*Tareas:*
(A) Según la entrevista, ¿cuántos años pasó Luis Flecha en el Seminario de la Diócesis de Badajoz?
(B) Reproduce sin cambios el fragmento de la entrevista que comienza con las palabras que contienen "Luis Flecha. Fue" y termina con "principio mi cometido.".

*Texto:*
▶

ELÍSABETH GARCÍA ROMÁN

Luis Flecha Llorente es recordado como si formara parte del propio paisaje del Colegio de Segunda Enseñanza ubicado en el antiguo convento. Llegó allí al poco de abrir sus puertas y salió casi 25 años después. Aunque no tiene título universitario, Luis es un hombre culto al que entrevisté para este trabajo del Máster.

-Elísabeth García. ¿Cuándo llegó usted al viejo convento?

Luis Flecha. Fue al principio del curso 1968/ 69, pero el Colegio de Segunda Enseñanza funcionaba ya desde principios de los 60. Antes se estudiaba Bachiller en la Tahona hasta que el ayuntamiento adecuó unas aulas en una parte del convento que compró a una familia de Alburquerque.

-¿Cuál era su función en el centro?

Antes que yo hubo otras dos personas que se encargaban del cuidado de los alumnos y ese fue también en principio mi cometido.

-Y terminó dando clases.

La verdad es que cada vez me iban encomendando más funciones: administrativo, portero, jefe de estudios, e impartí clases de Gimnasia, Trabajos Manuales, Dibujo, Religión, Música e Historia. Y yo encantado de ello.

-¿Y qué estudios tenía para ejercer como profesor?

Pues si quiere que le diga la verdad. No tenía ni tengo ninguna titulación universitaria. Estuve ocho años en el Seminario de la Diócesis de Badajoz y allí me formé en varias especialidades. Por ejemplo, de Filosofía estudié tres años.

-¿No le daba un poco de miedo asumir tanta responsabilidad?

Uno era entonces joven e inquieto. Leía mucho y del Seminario sale uno muy formado. Los estudios son muy exigentes.

◀

*Datos:*
▶

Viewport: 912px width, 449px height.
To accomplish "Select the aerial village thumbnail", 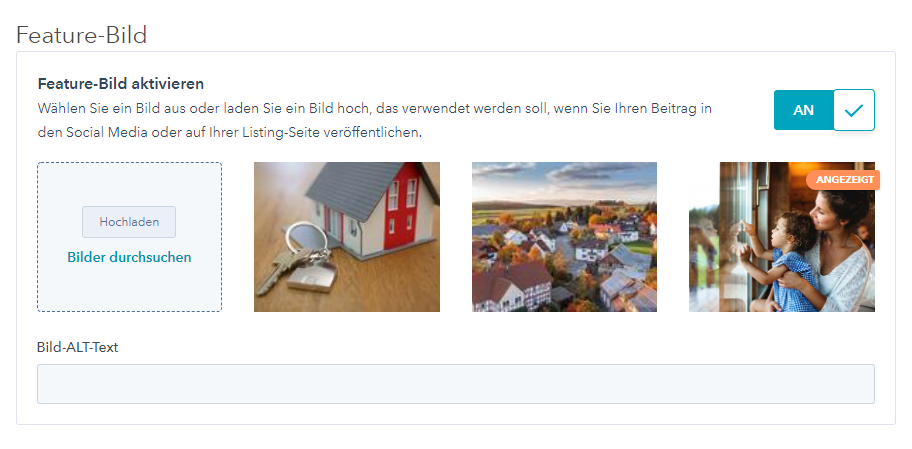I will 564,237.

◀

*Resultados esperados:*
(A) Ocho años.

(B)
Luis Flecha. Fue al principio del curso 1968/ 69, pero el Colegio de Segunda Enseñanza funcionaba ya desde principios de los 60. Antes se estudiaba Bachiller en la Tahona hasta que el ayuntamiento adecuó unas aulas en una parte del convento que compró a una familia de Alburquerque.

-¿Cuál era su función en el centro?

Antes que yo hubo otras dos personas que se encargaban del cuidado de los alumnos y ese fue también en principio mi cometido.